New Data Shows Massive Pay Discrepancies For Same Medical Procedure At Same Place
By Consumers For Quality Care, on March 12, 2021
According to the Wall Street Journal, a rule that requires hospitals to make their prices public is showing how widely prices can vary, even for the same procedure at the same facility.
The industry sued to block the rule, and it’s become apparent why. At the Van Ness location of Sutter Health’s California Pacific Medical Center, for example, a caesarean section can range in price from $6,241 to as much $60,584, depending on if the woman receiving the procedure is part of a local health plan that serves Medicaid recipients or if she is insured, but the hospital is out of network.
“It is shining a light on the insanity of U.S. healthcare pricing,” said Niall Brennan, chief executive of the Health Care Cost Institute, a nonprofit that analyzes medical costs. “It’s at the center of the affordability crisis in American healthcare.”

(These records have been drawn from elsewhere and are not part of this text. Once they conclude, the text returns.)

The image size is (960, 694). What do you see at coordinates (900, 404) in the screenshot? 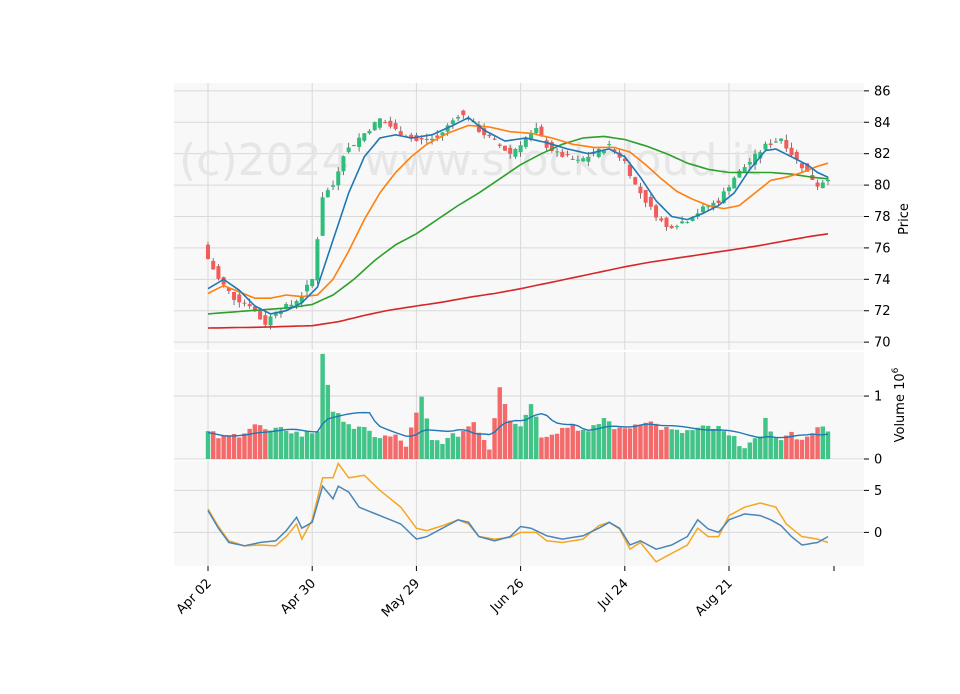
I see `volume-axis-label: Volume 106` at bounding box center [900, 404].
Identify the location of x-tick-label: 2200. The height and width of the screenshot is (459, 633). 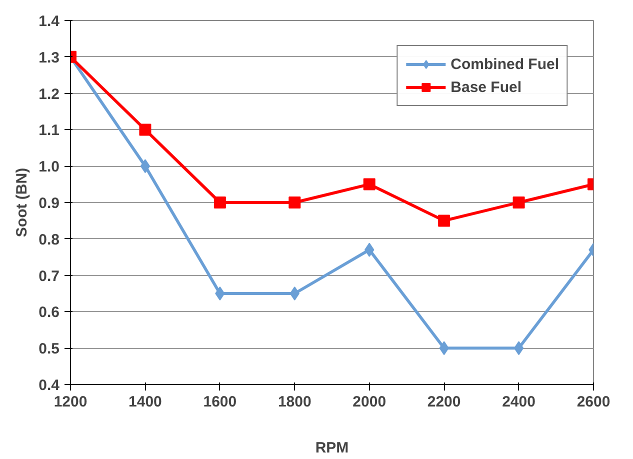
(444, 402).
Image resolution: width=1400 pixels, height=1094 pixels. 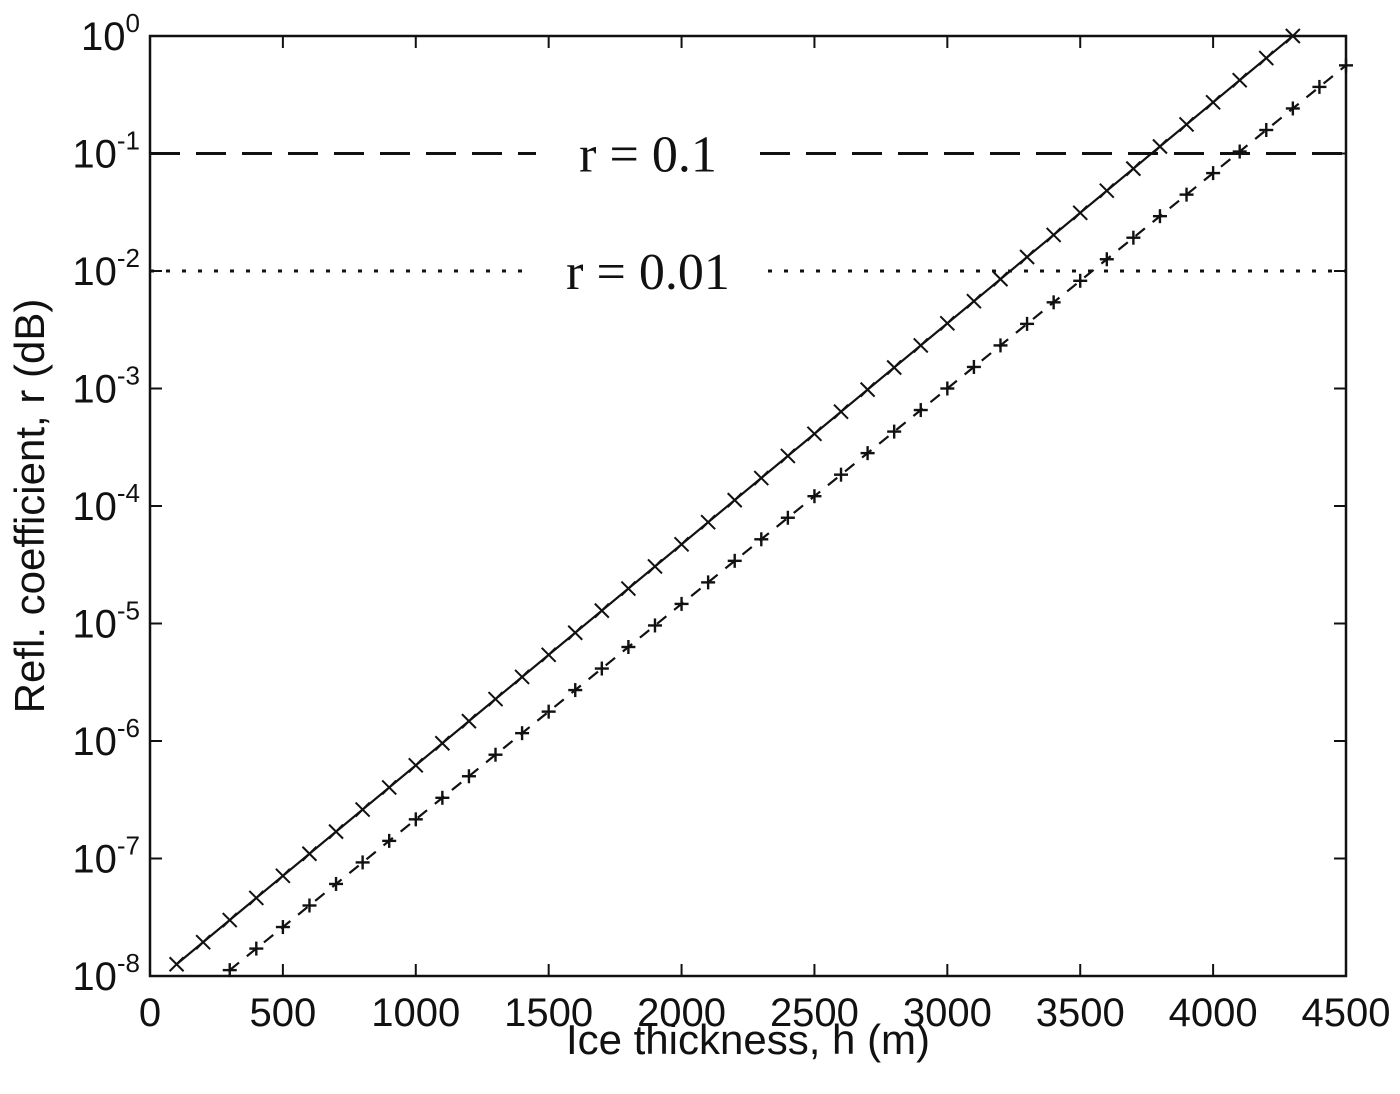 What do you see at coordinates (106, 268) in the screenshot?
I see `y-tick-label: 10⁻²` at bounding box center [106, 268].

Unlike almost all other industries, hospitals often operate without knowing the cost of procedures. Instead, they set prices based on targets for overall margins and according to what the market will pay. Margins are often boosted by charging commercial insurers more, ultimately driving up the cost of health care in the entire market.
Some large hospital operators – such as CommonSpirit Health, HCA Healthcare Inc., Mayo Clinic, and New York-Presbyterian – have yet to release their prices. Others have already said they will not publish their rates and will pay the $300 a day per hospital fine.
Alan Muney, a former Cigna Corp. executive, suggested Sutter Health’s price discrepancies weren’t an outlier.
“This is probably typical of what you’re going to see across big delivery systems,” he said.